There was a time where I was uncomfortable about being outspoken politically. But I don't think I can afford not to use every avenue available to me to say that this isn't right, that I will not accept the excuses any longer.
If we don't want to be shot in our places of worship, we should hire security. Never mind that the true freedom of religion should mean that we don't need armed protection to practice our basic rights. Never mind that if a security guard were present, they would be the first one targeted in an attack. My own synagogue has security guards and I don't feel any safer, because I worry for them if the worst were to happen, because I fear that they would just be another person added to the death toll. I wish they could spend every Saturday with their families. But I guess they can't, because we have to have a president who caters to Neo-Nazis.
There is nothing I hate more then letting harm come to innocent, vulnerable people. The people who support Donald Trump and his regime take glee in this pain, the pain of immigrants, the pain of LGBT people, the pain of people of color, the pain of the poor, the pain of the disabled. They call this hatred nationalism and say that they do it out of love for their country. Others are willfully complicit in the prejudice, the fear, and the stupidity, because they think it's worth their warped political goals.
To hell those schemes, and to hell with nationalism. If they truly loved their country, they would want it to be a better place for all of its people. If they truly loved their country, they wouldn't want to make life harder for some people just because they don't look like them, speak like them, or love like them. If they truly loved their country, they wouldn't shrug and sneer at the suffering and cries of those around them.
I love my country. That's why I'm saying all this. That's why I stand up and say, yes, I'm Jewish. That's why I helped run polls in this past election. That's why I'm so hurt and disgusted that the same hate that caused the Holocaust is now given a mainstream platform here. That's why it's so hard for me to forgive these people.
Right now, I'm thinking about forgiveness, and of light.
Tonight, I stood with my parents and my sibling as we all lit eight candles. It was so bright, and it reminded me of the light I want to be in the world. Their light reminded me to keep going, because there's work to be done. Even when it's hard, even it feels like I'm yelling into a hurricane, I know that I have to keep yelling, because maybe someone will hear me.
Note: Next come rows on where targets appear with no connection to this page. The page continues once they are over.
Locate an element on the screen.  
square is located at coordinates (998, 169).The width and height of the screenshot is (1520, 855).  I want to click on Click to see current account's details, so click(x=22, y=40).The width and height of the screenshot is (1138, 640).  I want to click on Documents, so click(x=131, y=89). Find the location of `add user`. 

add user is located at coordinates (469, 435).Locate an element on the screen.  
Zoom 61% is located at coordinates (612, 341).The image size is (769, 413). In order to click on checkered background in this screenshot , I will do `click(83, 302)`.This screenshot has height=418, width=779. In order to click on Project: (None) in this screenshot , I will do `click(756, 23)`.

Maybe I can shelter them. Maybe they can shelter me.
I don't know if I can ever forgive the people who have supported or been complicit in everything that has been happening to this country. It will take a lot more than just admitting that they were wrong, because it should have taken this long. It shouldn't have taken so much suffering and pain for people to wake up. We warned them, and they did not listen.
Enough of the darkness of nationalism, of prejudice, of fear, and of malice. To everyone, I ask that you start putting light into the world again.